(Saved data entries)
>>>

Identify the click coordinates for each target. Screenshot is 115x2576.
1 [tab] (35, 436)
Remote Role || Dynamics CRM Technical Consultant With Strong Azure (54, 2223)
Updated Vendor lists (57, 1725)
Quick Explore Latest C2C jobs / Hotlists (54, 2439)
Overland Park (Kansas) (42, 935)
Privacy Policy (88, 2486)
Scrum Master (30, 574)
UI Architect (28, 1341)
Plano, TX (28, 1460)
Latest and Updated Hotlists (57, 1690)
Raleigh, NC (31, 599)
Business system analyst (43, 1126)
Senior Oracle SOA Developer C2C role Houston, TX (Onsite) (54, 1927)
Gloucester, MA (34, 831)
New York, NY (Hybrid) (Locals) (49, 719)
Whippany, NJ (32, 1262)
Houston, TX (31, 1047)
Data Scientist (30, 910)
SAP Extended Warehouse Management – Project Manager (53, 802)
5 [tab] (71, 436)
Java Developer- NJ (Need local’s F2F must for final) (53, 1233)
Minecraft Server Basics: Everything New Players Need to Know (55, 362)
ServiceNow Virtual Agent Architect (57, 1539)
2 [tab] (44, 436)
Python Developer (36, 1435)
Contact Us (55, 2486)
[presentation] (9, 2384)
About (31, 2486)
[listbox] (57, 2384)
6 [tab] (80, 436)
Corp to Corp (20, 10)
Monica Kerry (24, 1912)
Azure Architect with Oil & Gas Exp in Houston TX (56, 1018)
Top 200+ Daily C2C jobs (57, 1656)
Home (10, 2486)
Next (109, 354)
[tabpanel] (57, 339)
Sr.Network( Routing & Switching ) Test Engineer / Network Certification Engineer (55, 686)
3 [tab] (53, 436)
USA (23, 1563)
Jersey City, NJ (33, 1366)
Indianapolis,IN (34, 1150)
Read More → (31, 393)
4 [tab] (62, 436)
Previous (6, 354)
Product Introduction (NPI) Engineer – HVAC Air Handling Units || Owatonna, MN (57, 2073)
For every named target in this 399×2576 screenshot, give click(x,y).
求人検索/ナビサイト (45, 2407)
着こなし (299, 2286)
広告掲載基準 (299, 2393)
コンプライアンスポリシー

<<<

To do → Above this instruction are the records; retype exactly the lines from the one containing "Latest and Updated Hotlists (57, 1690)" up to and including the one containing "[presentation] (9, 2384)".

Your response →
Latest and Updated Hotlists (57, 1690)
Raleigh, NC (31, 599)
Business system analyst (43, 1126)
Senior Oracle SOA Developer C2C role Houston, TX (Onsite) (54, 1927)
Gloucester, MA (34, 831)
New York, NY (Hybrid) (Locals) (49, 719)
Whippany, NJ (32, 1262)
Houston, TX (31, 1047)
Data Scientist (30, 910)
SAP Extended Warehouse Management – Project Manager (53, 802)
5 [tab] (71, 436)
Java Developer- NJ (Need local’s F2F must for final) (53, 1233)
Minecraft Server Basics: Everything New Players Need to Know (55, 362)
ServiceNow Virtual Agent Architect (57, 1539)
2 [tab] (44, 436)
Python Developer (36, 1435)
Contact Us (55, 2486)
[presentation] (9, 2384)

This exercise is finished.